# Oil blotting sheets- any reccomendations?



## shivs (Jan 22, 2007)

any particular brands that you think are really effective? i wanted to buy the body shop tea tree oil ones, because im using that line, but ive seen bad reviews so if you could tell me any that are good and not too expensive please, that would be great

thanks


----------



## fickledpink (Jan 22, 2007)

I've used the Clean &amp; Clear kind which worked well but I really love Shiseido's blotting sheets. They work great, no mineral oil and you get 100 sheets (you only get 50 w/ Clean &amp; Clear)


----------



## jewele (Jan 22, 2007)

I use the clean and clear. They work good for me and are cheap. In the summer I use a couple a day, so I don't want to spend too much money. Give 'em a try


----------



## tadzio79 (Jan 22, 2007)

I like the film kind for blotting, and clean &amp; clear one is cheap and it works well.


----------



## vickih (Jan 22, 2007)

Body Shop


----------



## vanilla_sky (Jan 23, 2007)

Clean and Clear... they are PERFECT!!!


----------



## Aquilah (Jan 23, 2007)

I've never tried more than e.l.f's. My cousin swears by Shiseido's.


----------



## TheOpenRoad (Jan 23, 2007)

Clean and Clear is good... The Body Shop ones have a little rice powder or something on them which seems to hold up against shine nicely, but you have to watch when blotting because too much powder might come off and you'll be able to see it on your face (just dust it off real quick)...

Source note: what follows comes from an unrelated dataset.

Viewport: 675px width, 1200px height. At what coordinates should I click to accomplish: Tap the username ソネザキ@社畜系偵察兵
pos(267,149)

I tried one in the mall and i was walking around with powder on my nose for at least an hour, people must've thought I was on crack haha.


----------



## laurenbusta (Jan 23, 2007)

a lot of people just use the toilet covers in bathrooms because its free and widely available.. and its made out of the same material as the regular ones!!


----------



## xjackie83 (Jan 23, 2007)

That's what I use. I read Sarah Jessica Parker saying she used them, tried it out, and worked fabulously.


----------



## Dragonfly (Jan 23, 2007)

Paula Begoun advocates cut-up unused coffee filters to blot facial oil.


----------



## dlwt2003 (Jan 23, 2007)

wow you guys gave some awesome suggestions, cool, thanks


----------



## SewAmazing (Jan 23, 2007)

This is TRUE! If you cut them into small squares and keep a stash in your bag or car, it works out nicely. A great moneysaver too.


----------



## bbprincess2147 (Jan 23, 2007)

REALLY?? i'm bout to hit up the closest public restroom and take a few toilet covers. lol I'll just walk out with them tucked under my arm :eusa_whistle:


----------



## makeupchicky (Jan 23, 2007)

i love the shiseido blotting sheets too. i like how it has a little bit of powder so it leaves my skin matte...


----------



## TheOpenRoad (Jan 23, 2007)

Hmm... I don't know, maybe I'm the only one, but does the idea of cutting up public restroom toilet seats kind of gross anyone else out? Lol, I'm weird about germs too, and I don't know usually those things are above the seats and if you think about it every time someone flushes the germs are going through the air around these things and we wanna wipe our faces with it?? :zombie: I don't mean to offend anyone by saying this but I just know I really would rather be shiny than do this. :sunshine:


----------



## jenfer (Jan 23, 2007)

Clean and Clear... the blue film.


----------



## Lauren (Jan 23, 2007)

eww gross, I never even thought of that! I think they sell packages of the covers at stores too, I remember my mom having some once!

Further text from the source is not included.